Throughout his nearly 40 years of service as an employee, there is not one building in Montgomery County that Steve did not touch, to include personally making sure the placement of the peace sculpture, created by local artisans and courtesy of the Rotary Club, with debris from the World Trade Center was placed carefully and predominately in front of the Montgomery County Government Center in November of 2006.
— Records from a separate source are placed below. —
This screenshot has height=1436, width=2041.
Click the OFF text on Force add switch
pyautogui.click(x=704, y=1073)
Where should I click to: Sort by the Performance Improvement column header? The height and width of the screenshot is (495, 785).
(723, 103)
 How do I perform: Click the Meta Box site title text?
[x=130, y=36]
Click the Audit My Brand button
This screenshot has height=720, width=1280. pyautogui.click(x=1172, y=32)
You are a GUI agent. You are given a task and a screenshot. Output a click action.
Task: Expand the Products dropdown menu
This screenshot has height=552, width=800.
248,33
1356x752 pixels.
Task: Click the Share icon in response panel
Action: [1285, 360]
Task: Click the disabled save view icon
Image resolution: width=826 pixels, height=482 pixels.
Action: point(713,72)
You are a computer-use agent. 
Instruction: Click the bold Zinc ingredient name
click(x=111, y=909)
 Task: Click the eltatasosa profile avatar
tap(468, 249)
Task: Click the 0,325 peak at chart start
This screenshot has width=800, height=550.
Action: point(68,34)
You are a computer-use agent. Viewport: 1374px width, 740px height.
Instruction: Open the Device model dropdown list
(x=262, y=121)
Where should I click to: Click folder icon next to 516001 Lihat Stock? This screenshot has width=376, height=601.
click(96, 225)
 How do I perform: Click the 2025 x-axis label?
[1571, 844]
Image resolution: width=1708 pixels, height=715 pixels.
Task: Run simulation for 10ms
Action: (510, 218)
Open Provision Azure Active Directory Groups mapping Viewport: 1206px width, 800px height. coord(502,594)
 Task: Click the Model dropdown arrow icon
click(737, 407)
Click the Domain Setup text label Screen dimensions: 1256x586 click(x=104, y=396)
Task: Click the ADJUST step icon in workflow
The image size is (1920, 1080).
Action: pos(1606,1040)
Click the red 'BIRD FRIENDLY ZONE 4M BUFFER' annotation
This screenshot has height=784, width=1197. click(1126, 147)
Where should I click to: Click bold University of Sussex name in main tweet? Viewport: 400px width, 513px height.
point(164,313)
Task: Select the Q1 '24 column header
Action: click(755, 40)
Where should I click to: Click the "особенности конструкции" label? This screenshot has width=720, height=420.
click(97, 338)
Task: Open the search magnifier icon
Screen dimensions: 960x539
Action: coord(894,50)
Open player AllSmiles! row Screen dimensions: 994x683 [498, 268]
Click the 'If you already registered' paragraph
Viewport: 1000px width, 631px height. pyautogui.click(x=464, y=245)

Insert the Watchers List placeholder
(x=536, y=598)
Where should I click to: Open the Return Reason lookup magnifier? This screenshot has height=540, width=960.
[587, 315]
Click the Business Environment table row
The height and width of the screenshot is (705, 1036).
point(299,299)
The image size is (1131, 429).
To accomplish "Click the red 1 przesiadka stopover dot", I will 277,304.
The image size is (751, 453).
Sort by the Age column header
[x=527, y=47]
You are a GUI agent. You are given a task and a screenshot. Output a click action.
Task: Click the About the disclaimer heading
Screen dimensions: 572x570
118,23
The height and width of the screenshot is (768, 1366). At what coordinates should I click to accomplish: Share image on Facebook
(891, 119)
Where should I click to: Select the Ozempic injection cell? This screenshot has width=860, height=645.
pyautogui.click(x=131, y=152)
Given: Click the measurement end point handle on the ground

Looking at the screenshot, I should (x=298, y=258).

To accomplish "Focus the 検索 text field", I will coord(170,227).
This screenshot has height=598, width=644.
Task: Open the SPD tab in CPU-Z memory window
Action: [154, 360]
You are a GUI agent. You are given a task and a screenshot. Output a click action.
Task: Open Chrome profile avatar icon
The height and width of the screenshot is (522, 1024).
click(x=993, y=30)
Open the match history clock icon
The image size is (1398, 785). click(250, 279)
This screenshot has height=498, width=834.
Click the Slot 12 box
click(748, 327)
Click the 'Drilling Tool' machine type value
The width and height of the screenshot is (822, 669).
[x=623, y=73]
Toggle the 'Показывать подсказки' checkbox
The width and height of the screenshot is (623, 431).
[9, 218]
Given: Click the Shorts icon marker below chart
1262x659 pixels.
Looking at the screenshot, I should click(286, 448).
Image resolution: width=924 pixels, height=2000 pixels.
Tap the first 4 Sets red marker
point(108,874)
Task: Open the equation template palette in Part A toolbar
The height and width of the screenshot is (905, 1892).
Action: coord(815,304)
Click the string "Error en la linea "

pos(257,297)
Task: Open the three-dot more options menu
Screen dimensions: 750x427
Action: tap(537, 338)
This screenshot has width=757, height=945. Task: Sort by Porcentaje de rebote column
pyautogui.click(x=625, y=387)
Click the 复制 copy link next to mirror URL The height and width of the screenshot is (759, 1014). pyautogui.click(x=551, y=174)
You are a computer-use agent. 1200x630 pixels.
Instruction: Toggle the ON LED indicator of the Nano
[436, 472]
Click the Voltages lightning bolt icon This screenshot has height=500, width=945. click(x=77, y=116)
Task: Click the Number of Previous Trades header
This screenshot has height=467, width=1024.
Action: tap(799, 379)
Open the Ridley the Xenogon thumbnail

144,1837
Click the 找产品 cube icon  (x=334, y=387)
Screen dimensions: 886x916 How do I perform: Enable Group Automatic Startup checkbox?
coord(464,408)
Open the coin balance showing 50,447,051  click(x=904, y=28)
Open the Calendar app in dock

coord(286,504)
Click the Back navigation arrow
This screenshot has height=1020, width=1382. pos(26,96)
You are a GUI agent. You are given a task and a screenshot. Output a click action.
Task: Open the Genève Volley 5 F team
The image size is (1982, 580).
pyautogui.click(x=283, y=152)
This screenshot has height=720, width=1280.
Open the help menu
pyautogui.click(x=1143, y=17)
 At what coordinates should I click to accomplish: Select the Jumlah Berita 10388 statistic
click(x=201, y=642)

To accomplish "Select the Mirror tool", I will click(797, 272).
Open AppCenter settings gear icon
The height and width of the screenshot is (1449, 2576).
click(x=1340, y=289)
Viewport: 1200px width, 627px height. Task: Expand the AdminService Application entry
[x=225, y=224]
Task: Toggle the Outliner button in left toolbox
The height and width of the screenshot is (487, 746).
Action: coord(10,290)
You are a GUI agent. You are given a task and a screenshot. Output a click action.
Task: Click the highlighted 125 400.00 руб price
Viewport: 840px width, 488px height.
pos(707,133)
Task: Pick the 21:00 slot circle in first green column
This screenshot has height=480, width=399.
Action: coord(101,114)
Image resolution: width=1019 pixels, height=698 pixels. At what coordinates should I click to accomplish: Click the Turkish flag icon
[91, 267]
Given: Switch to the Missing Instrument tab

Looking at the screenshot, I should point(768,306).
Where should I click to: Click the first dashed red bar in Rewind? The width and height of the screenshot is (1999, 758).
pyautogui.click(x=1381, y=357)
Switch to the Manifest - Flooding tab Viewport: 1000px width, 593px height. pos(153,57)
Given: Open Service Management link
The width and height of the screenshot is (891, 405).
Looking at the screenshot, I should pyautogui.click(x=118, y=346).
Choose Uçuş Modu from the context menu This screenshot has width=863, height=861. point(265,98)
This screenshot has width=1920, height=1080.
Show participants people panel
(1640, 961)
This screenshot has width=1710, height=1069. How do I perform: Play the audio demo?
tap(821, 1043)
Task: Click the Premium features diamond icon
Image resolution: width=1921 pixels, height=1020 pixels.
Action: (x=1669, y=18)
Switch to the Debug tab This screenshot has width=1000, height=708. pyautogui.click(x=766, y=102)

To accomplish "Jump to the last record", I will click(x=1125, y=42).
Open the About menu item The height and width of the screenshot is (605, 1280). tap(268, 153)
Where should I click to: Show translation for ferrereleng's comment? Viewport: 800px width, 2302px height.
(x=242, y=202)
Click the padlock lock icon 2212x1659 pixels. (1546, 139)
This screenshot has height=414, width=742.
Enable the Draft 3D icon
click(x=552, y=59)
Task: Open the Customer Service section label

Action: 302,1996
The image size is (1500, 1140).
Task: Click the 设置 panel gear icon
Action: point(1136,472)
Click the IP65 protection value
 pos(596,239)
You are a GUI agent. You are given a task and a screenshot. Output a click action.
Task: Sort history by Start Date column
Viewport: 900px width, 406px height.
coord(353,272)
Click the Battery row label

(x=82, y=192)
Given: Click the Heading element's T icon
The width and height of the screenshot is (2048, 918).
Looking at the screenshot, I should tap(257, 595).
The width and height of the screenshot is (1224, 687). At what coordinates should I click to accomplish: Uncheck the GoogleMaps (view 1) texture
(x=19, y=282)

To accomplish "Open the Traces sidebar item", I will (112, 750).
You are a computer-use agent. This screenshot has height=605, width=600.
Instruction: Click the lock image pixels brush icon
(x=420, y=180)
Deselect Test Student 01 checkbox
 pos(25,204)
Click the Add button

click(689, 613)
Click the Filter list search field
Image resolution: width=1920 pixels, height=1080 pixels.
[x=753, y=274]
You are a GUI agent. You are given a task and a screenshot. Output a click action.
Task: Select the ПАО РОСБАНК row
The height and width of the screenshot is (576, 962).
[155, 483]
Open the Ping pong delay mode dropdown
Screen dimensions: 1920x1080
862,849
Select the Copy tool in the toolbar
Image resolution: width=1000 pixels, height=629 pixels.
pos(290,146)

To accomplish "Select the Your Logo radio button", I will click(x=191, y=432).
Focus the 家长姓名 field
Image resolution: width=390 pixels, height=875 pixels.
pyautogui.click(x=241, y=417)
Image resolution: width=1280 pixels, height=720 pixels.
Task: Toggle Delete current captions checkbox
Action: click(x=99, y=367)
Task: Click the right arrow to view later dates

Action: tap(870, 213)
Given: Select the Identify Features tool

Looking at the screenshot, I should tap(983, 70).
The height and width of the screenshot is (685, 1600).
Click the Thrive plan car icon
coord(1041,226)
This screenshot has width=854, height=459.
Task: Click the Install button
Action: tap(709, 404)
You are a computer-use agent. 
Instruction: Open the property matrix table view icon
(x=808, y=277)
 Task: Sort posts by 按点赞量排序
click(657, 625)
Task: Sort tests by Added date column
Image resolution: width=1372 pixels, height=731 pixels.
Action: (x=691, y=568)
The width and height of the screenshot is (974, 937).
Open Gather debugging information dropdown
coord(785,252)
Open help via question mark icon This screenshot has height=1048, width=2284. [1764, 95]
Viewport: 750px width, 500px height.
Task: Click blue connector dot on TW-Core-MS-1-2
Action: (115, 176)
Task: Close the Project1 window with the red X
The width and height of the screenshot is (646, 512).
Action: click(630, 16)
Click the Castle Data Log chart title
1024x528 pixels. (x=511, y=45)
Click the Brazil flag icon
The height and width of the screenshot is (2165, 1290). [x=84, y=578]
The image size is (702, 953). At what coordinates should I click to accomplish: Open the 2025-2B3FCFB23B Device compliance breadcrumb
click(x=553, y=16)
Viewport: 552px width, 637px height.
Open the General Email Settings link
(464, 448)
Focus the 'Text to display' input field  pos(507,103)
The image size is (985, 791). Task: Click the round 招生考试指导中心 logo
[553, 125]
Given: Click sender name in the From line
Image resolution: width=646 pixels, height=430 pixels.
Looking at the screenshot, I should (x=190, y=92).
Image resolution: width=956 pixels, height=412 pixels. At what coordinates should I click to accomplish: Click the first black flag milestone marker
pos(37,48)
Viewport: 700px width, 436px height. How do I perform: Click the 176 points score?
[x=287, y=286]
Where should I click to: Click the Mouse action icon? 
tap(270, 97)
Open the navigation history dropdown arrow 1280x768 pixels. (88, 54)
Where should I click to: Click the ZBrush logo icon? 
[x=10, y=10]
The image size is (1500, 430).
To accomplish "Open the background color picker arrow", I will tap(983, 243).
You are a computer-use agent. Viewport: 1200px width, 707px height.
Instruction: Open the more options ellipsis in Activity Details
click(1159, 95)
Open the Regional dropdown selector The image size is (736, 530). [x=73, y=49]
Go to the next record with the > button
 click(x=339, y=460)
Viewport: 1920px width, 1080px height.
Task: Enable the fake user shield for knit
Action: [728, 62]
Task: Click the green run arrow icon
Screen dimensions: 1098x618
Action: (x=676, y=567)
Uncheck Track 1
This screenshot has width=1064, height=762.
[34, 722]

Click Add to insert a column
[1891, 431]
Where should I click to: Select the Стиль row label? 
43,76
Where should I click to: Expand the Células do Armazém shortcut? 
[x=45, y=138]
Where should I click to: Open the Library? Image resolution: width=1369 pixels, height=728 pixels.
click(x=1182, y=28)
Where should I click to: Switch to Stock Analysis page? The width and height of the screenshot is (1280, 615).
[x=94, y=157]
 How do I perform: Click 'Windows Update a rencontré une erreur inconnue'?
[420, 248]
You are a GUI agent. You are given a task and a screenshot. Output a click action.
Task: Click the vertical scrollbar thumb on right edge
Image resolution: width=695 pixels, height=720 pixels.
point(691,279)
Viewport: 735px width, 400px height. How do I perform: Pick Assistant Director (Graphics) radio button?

He also managed the courthouse eagle restoration project in 2015. Steve ensured the historic eagle sculpture landmark, which is over 100 years old and first found its home on top of the original Montgomery County Courthouse in 1909, was repaired and prominently placed at the Montgomery County Public Safety building.”
His plethora of knowledge about the County had little to no bounds. His impact spreads throughout the community and countless lives, especially his employees and colleagues at Montgomery County, leaving a permanent and honorable legacy.
Steve’s accomplishments and interests extended far beyond the workplace. His involvement in the Isaac Walton League, the Dublin Skeet Club, and his Dry Valley Hunt Club were met with the same dedication and work ethic he displayed as a Montgomery County employee. Steve thoroughly enjoyed life and tried to make things better for those less fortunate than himself. He would often either initiate or participate in supporting a co-worker, family member, or someone in the community in need, even if he barely knew them.
Recently, when asked by an architect designing the New Riner Fire Station what type of community Riner was, Steve replied, “it’s the kind of community I wanted to raise my family in and live here, they are a good bunch of people in Riner.”